TYPES OF OBJECT RELATIONSHIPS
Object relationship in salesforce associate object with other object. Once the relationship is set between the objects, we can view the information from an object and related information on the same record. Object relationships in Salesforce consists of two basic types – master detail and look up relationships. The other types are based out of these types. They are many to many, indirect look up and external look up relationships. We will each of these object relationships with examples.
1. Master-Detail Relationship
Closely links objects together such that the master record controls certain behaviors of the detail and sub detail record.
If Master is deleted, Child records would be deleted automatically.
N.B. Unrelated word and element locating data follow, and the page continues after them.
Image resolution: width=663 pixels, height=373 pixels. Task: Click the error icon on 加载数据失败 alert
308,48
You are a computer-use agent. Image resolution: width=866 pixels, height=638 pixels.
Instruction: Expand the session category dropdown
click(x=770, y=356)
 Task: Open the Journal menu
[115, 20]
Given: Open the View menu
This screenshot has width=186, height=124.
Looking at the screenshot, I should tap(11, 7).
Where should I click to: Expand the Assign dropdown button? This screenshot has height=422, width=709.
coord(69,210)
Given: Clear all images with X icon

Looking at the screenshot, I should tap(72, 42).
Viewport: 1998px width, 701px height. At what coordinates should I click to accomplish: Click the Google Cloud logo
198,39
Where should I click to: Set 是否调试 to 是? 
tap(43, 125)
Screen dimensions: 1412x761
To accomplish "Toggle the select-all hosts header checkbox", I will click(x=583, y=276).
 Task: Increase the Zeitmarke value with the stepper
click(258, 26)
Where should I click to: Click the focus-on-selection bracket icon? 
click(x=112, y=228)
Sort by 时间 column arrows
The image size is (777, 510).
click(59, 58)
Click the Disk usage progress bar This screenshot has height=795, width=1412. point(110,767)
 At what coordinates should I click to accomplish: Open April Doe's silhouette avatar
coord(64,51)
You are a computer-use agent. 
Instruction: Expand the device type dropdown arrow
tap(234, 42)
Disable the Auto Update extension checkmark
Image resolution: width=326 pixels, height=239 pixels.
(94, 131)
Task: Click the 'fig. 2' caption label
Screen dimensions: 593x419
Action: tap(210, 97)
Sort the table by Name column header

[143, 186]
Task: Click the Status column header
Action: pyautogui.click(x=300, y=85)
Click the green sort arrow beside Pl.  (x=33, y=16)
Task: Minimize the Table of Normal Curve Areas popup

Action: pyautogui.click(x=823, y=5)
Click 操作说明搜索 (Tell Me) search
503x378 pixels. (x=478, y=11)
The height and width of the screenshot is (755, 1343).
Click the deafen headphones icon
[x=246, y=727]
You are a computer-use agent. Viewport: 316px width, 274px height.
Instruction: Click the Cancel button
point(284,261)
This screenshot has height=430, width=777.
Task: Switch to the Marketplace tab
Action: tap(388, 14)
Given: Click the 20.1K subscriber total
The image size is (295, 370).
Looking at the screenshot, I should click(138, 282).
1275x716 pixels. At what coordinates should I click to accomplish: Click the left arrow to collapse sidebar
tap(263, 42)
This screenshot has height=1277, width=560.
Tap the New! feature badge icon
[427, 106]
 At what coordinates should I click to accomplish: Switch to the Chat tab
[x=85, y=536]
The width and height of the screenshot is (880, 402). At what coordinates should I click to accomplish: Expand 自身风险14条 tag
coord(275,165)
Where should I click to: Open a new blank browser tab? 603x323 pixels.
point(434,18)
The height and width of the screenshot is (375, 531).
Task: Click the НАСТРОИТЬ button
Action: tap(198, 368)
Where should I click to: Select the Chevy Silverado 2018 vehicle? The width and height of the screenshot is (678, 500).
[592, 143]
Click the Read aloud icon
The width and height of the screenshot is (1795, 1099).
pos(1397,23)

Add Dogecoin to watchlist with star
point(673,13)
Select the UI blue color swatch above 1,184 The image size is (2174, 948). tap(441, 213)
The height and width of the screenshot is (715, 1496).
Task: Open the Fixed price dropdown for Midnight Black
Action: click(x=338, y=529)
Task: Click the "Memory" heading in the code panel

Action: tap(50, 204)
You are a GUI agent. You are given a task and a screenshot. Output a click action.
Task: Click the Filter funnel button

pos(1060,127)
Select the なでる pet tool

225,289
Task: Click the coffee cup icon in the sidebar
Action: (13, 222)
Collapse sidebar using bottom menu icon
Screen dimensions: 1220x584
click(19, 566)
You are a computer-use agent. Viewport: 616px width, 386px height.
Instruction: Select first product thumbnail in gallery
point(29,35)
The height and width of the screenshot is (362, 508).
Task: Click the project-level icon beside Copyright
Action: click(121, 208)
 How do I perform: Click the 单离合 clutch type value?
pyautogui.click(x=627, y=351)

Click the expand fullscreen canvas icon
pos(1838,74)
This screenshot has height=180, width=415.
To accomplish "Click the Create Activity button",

The child security access is derived from master
Rollup summary is possible
Example 1:
Suppose we are storing information of different schools in a custom object called “School” and the classes related to each School is stored in a custom object called “Class”. Then we may have records as below in the corresponding objects. These two objects are related to each other by a custom field called “School” in child object “Class”
Object: Student (API name – School__c)
ScohoolId SchoolName Address
S001 ABC School Chennai
S002 Veer School Hyderabad
S003 DAV School Hyderabad
S004 SIV School Bangalore
Object: Class
ClassId CName Seats School
C001 VI 30 S001
C002 VII 35 S001
C003 VIII 35 S001
C004 IX 30 S001
C005 VI 30 S002
C006 VII 35 S002
C007 VIII 35 S002
C008 IX 30 S002
C009 VI 30 S003
C010 VII 35 S003
C011 VIII 35 S004
C012 IX 30 S004
Hence the relationship field “School” is a foreign key which would have the values populated from primary key in parent object. (–> this is a custom relationship field created of type “Master-Child Relationship”).
This value in salesforce is termed as record id. Every record that created in salesforce will have record id generated automatically. Here, the SchoolId (from school object) may have the record id in the pattern a00i0000004JzIE (15 digit length) which is a primary key for Salesforce record that can be used to uniquely identify a record. Here the value S001 is given for an example but in real time this would be the record id.
So back to the mater child concept, now if we delete any school record, the class records will be get deleted automatically and we can also have the rollup summary field on parent record. Rollup summary field is to summarize/average/count the child information on a parent record like no of classes under particular school and total number of seats available in a school.
2. Lookup Relationship
Links two objects together. Lookup relationships are similar to masterdetail relationships, except they do not support sharing or rollup summary fields. With a lookup relationship, you can: Link two different objects.
Example 1:
Campaign (Child)
– website
– webinar
Venue (Parent)
– address
This case, the Campaign can exist without parent also (means without venue).
3. Many-to-Many Relationship
We can use master detail relationships to create many to many relationships between any two objects. A many-tomany relationship allows each record of one object to be linked to multiple records from another object and vice versa.
Example:
A Custom object called “Bug” that relates to the standard case object such that a bug could be related to multiple cases and a case could also be related to multiple bugs.
Instead of creating a relationship field on the Bug object that directly links to the Case Object, we can link them using a junction object. A junction object in salesforce is a custom object with two master-detail relationships, and is the key to making a many-to-many relationship.
For example, if you wanted to use a junction object to create a many-to-many relationship between bugs and cases, you could name the junction object BugCaseAssociation
4. Hierarchical Relationship
A special lookup relationship available for only the user object.
It lets users use a lookup field to associate one user with another that does not directly or indirectly refer to itself. For example, you can create a custom hierarchical relationship field to store each user’s direct manager
5. External Look up
An external lookup relationship links a child standard, custom, or external object to a parent external object. When you create an external lookup relationship field, the standard External ID field on the parent external object is matched against the values of the child’s external lookup relationship field. External object field values come from an external data source.
External ID – A field can be marked as external id field which means it can have values to denote the external system.
Example:
It can store oracle id to denote the records populated from external oracle system. So you can refer data in oracle system using this external id
6. Indirect lookup
An indirect lookup relationship links a child external object to a parent standard or custom object. When you create an indirect lookup relationship field on an external object, you specify the parent object field and the child object field to match and associate records in the relationship. Specifically, you select a custom unique, external ID field on the parent object to match against the child’s indirect lookup relationship field, whose values come from an external data source.
Hence An indirect lookup relationship is a new field type introduced with Salesforce Connect. It links an external object to a standard or custom object in the same way that a regular lookup relationship links standard or custom objects.
Conclusion
This concludes creating a Salesforce Object relationships is nothing but creating a custom field of a type master-detail or look-up in an object (consider as a child object) and relate the same object to a parent object. In general, the above custom relationship field is called a foreign key. Hence this field will hold primary key of a parent record for child record we relate. The primary key is always going to be ID of a parent record. The ID is a combination of 18 character length of alphanumeric characters.